STATED EXERCISE 1:
The excerpted text on cutting names three things a cut should accomplish. List all three.
— START OF EXCERPTED TEXT —
When you cut, you run to an open space on the field to attempt to receive a pass. This is done by some combination of running as fast as you can and faking to make the defender think you're running to a different area.

Cuts should accomplish one of three things:

  1. Gain yardage
  2. Move the disc to a better position on the field, or
  3. Maintain possession

Most passes should be type 1, where the receiver is relatively far downfield. Type 2 passes will get the frisbee away from the sideline or else go to an unmarked thrower. Type 3 cuts should be for high stall count dumps or else for weaker throwers. Usually you want a handler making the type 3 cuts. Today we'll focus on type 1 cuts.

Most cuts originate from a narrow V-shaped dead zone. The base of the V is about ten yards from the thrower and extends 20-40 yards downfield. As the disc moves downfield, so does the dead zone. You shouldn't sacrifice a good cut or continuity just for the sake of having a stack, though. The most basic offenses have a succession of cuts from this zone back toward the disc, and that's not a bad place to start with the design of your offense. In this offense, you want to create a flow. If the first pass is a forehand to the right side of the field, so should the second and third passes. As a cutter for the second pass, you should time your cut so that you will be entering the open area just after the first cutter has caught it, landed, and is looking upfield. You should begin your actual cut as the disc is in the air to the first cutter. This will give you a chance to see where the disc is going, whether there will be a play on the disc, and whether there will be a mark. If you wait for the person to catch it and set a pivot before you start your yardage-gaining cut, you're losing the benefits of flow.

You can learn a lot about how to cut by watching the more advanced players, especially the ones who don't seem to be as physically gifted. Unless you are much faster than your defender, you will have to do some type of fake to get open. Perhaps the simplest is the head fake. As you are standing, simply move your head in one direction as if you're starting to move in that direction, then immediately sprint in the opposite direction. This works best on short cuts. Perhaps the next simplest fake is to run hard for three or four steps in one direction, then reverse directions. You can also take two steps in one direction, reverse yourself for two steps, then head in the original direction.
— END OF EXCERPTED TEXT —
— START OF MATERIAL PROVIDED —
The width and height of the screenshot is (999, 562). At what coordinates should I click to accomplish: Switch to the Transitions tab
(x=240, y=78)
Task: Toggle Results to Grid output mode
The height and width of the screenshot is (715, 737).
— END OF MATERIAL PROVIDED —
— START OF MATERIAL PROVIDED —
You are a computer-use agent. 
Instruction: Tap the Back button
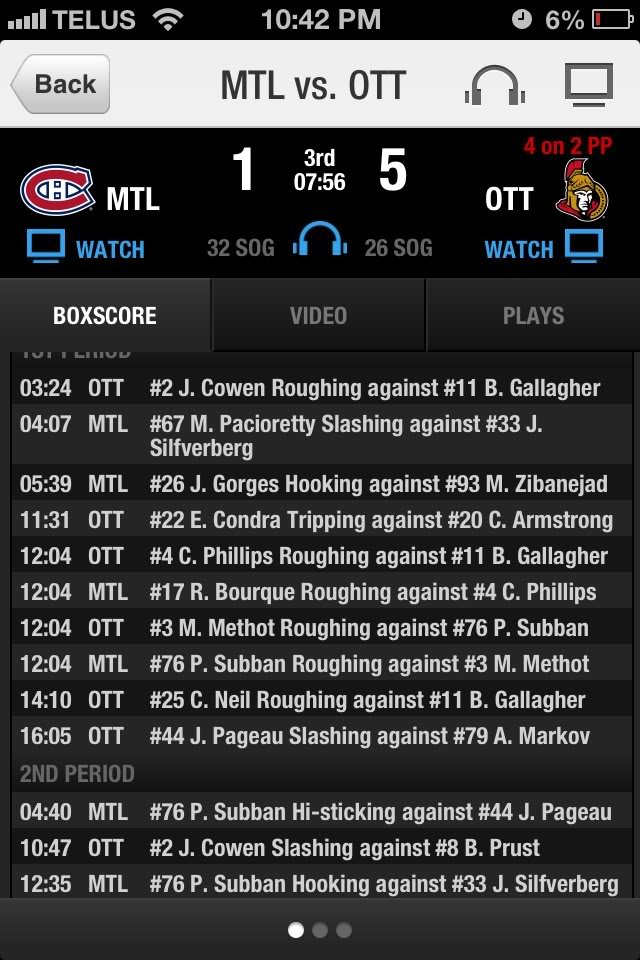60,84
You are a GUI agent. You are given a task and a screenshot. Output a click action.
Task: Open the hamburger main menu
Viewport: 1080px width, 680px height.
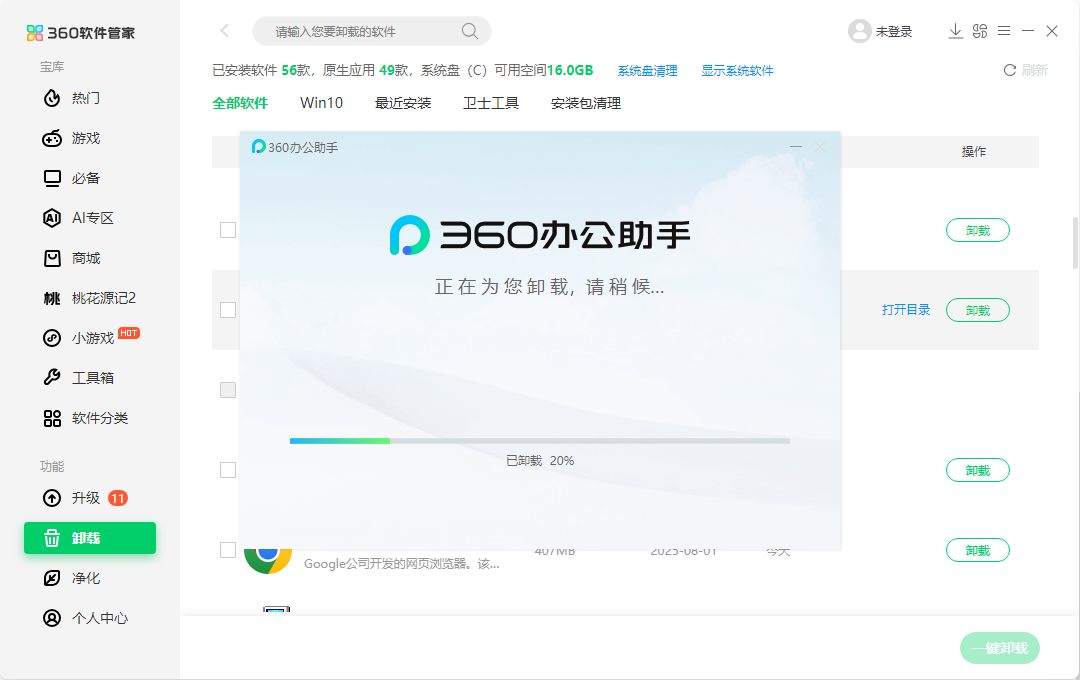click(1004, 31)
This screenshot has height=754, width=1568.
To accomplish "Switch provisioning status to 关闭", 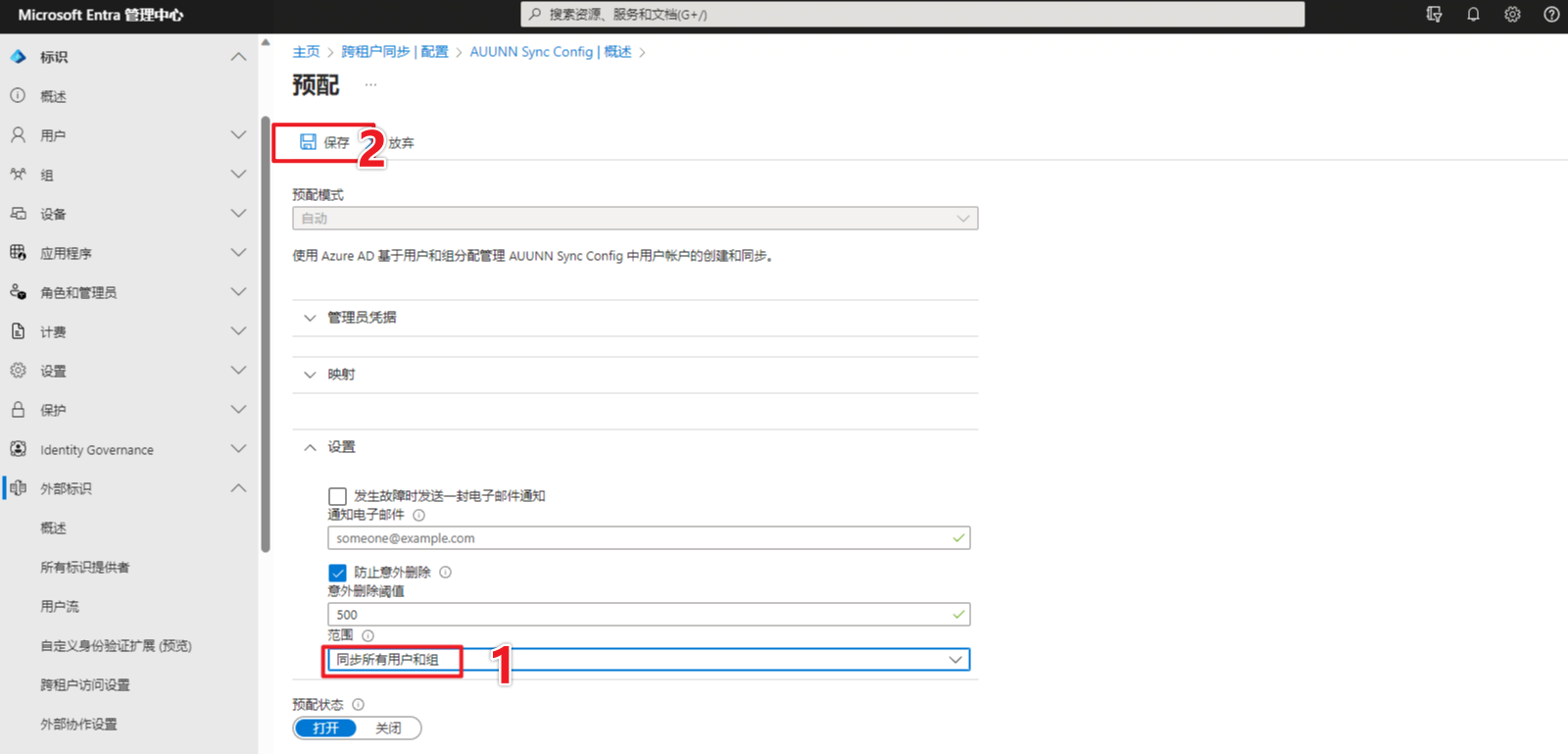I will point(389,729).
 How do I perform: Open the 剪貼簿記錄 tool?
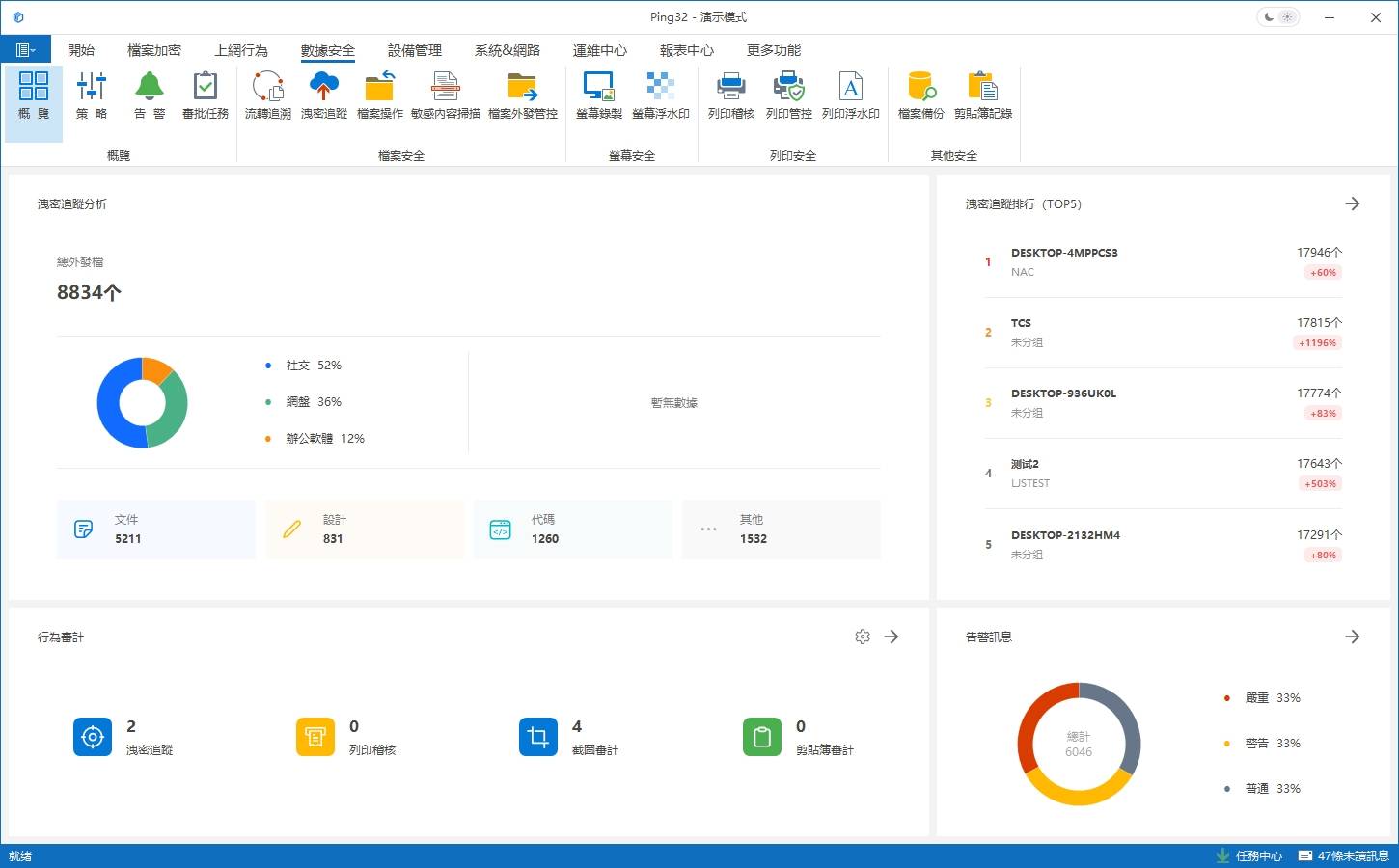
— END OF MATERIAL PROVIDED —
STATED EXERCISE 2:
In the listing, reproduce word for word the stretch from the line containing "The width and" through the line containing "The height and".

TASK RESPONSE 1:
1. Gain yardage
2. Move the disc to a better position on the field
3. Maintain possession

TASK RESPONSE 2:
The width and height of the screenshot is (999, 562). At what coordinates should I click to accomplish: Switch to the Transitions tab
(x=240, y=78)
Task: Toggle Results to Grid output mode
The height and width of the screenshot is (715, 737).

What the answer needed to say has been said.